■君を見つける

 お線香の香りだけが、空っぽな私の体の中に入ってくる。
 クラスメイト全員がお葬式に参列することになり、皆いつもよりぴしっと制服を着て、神妙な面持ちをしている。
 あまりに現実味のない出来事に、茫然自失したまま、私はただこの時間が過ぎていくのを待っていた。
 八雲の親族が次々に棺の蓋を開け、生花を手に取り“別れ花”を行っている。
 啜り泣く声が時折聞こえて、私は耐えられずに俯いた。
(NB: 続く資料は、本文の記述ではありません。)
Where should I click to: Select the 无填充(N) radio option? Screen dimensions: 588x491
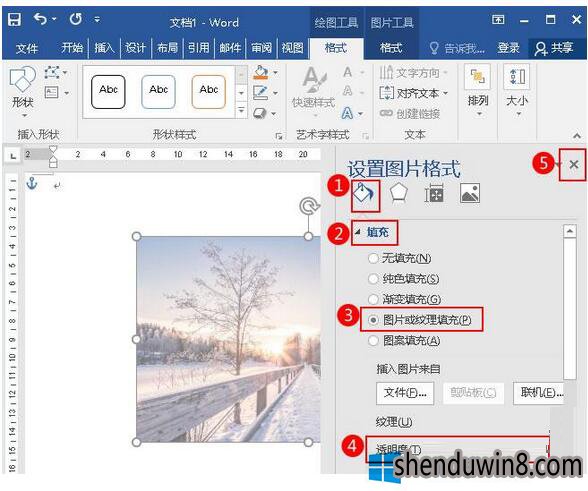pos(400,258)
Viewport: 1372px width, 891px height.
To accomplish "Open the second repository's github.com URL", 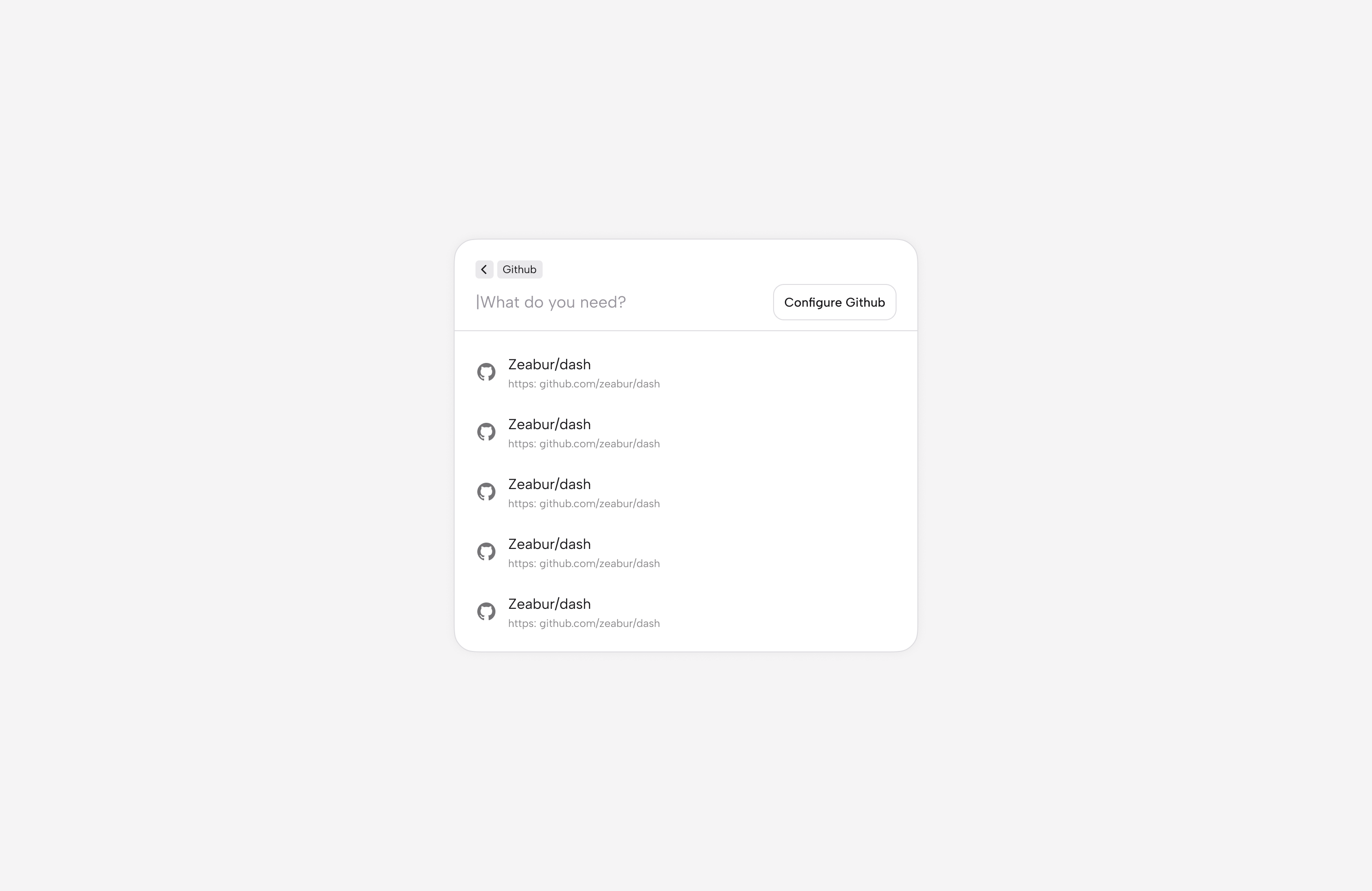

斜め前にいる秦野君はずっと号泣している。
「遺族を代表して、皆様に一言ごあいさつを申し上げます……」
 丸い眼鏡をかけた八雲のお父さんが、出棺前に挨拶をしている。
 どうして今一番悲しんでいる人が、こんなときに全体を取り仕切らなければならないのだろう。
 八雲のお父さんの気持ちを想像すると胸が苦しくて、たまらなくなる。
 スタッフの指示で、霊柩車を見送るために場所を移動することになったけれど、私の足は信じられないほど重たい。
 ……どうして、こうなった。
 どうして、八雲がこの世界からいなくなった。
 私が無計画で女の子を助けようとしたから?
 私が土手に行って写真を撮ろうなんて言ったから?
 私が八雲に余命宣告されているなんて打ち明けたから?
 いったいどこまで遡れば、この運命を変えることができたのか分からない。
 外に出た私たちは、棺が霊柩車の中に運ばれるのを見届けて、沈黙する。
 大きなクラクションが鳴り響いてから霊柩車が出発し、私達参列者は、車が見えなくなるまで一礼をし、合掌した。
 なかなか顔をあげることができないでいた私の背中を、誰かが撫でた。
 天音が何も言わずに私の背中に手を優しく添えて、真剣な顔をしている。
 私は何も言葉を発せないまま、ただこの悪夢が覚めるのを待った。

 そして、何も受け入れることができないまま、学校に通う最終日となってしまった。
 母親たちには、辛いなら休んでいいと言われたけれど、何もしないでいると気がおかしくなりそうだったので、学校に向かうことにした。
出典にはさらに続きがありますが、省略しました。